Aku lupa mengatakannya.
Bahwa aku menghabiskan masa SMA dilingkungan yang akrab dengan ketenangan. Jauh dari riuh kendaraan. Jauh dari udara kotor yang bisa merusak pernapasan. Namun, tak sadar diri kalau beberapa bulan pula, aku akan kembali seperti sedia kala.
Semenjak kelulusan SMP, aku bertekad untuk tinggal di desa. Tinggal bersama Kakek yang sebatang kara menjalani sisa hidupnya. Tetapi sekarang, aku lah bergantian menjalani hidupnya sebatang kara, di desa ini.
Dia sudah tiada...
Sebulan yang lalu.
Jangan pikir, kalau perjuangan ku ke sini adalah hal yang sangat mudah. Berdebat dengan Ibu, meminta izin kepada Ayah, serta... Berdebat dengan Rinata, adalah sebuah kejadian yang aku masukkan ke dalam Memori Rumah Sunyi Yang Takkan Ku Lupakan. Momen di mana, pertama kalinya rumah berisikan keluarga bermulut senyap, bertengkar hebat dengan ku.
"Intinya aku tidak peduli! Winata mau tinggal dengan Kakek saja!"
"Aku janji, aku akan giat belajar dan masuk ke perguruan tinggi!"
"Untuk apa kamu tinggal di sana!? Ada apa memangnya!?" Ibu membentak diriku waktu itu. Sudah jelas ku lihat murka dari wajahnya.
Sementara Ayah... Masih diam memperhatikan ku, duduk tenang di sofa tua.
"Kak! Kakak sudah gila ya!? Kakek kan sudah tua, dia hidup sendirian, pasti tidak sanggup lagi mengurus kamu." Kata Rinata, menimpali.
"Ya itu alasannya! Aku mau menemani Kakek! Aku tidak mau Kakek hidup sendirian di sana."

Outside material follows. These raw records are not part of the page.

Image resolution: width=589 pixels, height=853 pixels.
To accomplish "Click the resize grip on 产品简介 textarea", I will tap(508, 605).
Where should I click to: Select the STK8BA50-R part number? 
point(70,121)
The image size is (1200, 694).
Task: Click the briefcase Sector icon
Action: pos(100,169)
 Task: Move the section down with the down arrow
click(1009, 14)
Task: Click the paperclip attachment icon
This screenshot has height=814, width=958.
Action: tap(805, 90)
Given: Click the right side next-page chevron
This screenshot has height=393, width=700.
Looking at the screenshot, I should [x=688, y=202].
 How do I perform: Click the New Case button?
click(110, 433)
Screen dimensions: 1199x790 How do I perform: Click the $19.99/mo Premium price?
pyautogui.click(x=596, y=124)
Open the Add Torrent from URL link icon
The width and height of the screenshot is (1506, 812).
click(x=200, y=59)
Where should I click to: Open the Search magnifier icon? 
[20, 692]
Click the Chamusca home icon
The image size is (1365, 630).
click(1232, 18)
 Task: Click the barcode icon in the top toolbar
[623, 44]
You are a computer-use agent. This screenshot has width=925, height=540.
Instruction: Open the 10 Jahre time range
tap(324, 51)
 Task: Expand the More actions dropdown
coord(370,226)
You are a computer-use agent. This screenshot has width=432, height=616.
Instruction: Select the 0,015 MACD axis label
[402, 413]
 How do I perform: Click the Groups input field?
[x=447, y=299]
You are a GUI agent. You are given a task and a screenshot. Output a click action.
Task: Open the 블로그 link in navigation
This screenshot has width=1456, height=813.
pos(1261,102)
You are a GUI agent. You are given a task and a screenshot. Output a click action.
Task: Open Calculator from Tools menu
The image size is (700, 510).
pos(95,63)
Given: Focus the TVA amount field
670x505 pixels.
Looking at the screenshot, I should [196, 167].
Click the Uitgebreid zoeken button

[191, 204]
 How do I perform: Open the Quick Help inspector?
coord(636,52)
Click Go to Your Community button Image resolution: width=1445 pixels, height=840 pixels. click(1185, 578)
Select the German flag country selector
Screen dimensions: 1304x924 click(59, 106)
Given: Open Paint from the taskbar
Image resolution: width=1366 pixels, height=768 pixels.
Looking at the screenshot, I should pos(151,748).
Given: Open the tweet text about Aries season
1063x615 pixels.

"Apa Ibu dan Rinata tidak punya rasa kasihan pada Kakek!? Kalian tidak peduli dengannya!? Kakek selalu menghubungiku, dan selalu mengeluh kesepian!"
Karena Ayah yang memang tidak suka dengan keributan antar keluarga, pertengkaran ku dengan Ibu dan Rinata, diakhiri secara mendesak olehnya.
"Kamu Ayah izinkan!"
Aku tercengang sekaligus senang.
Sedangkan Ibu dan Rinata, terkejut tak berkutik menatap Ayah yang merubah posisi kakinya.
"Besok pagi kamu berangkat. Dan jangan merepotkan Kakekmu di sana. Mengerti?"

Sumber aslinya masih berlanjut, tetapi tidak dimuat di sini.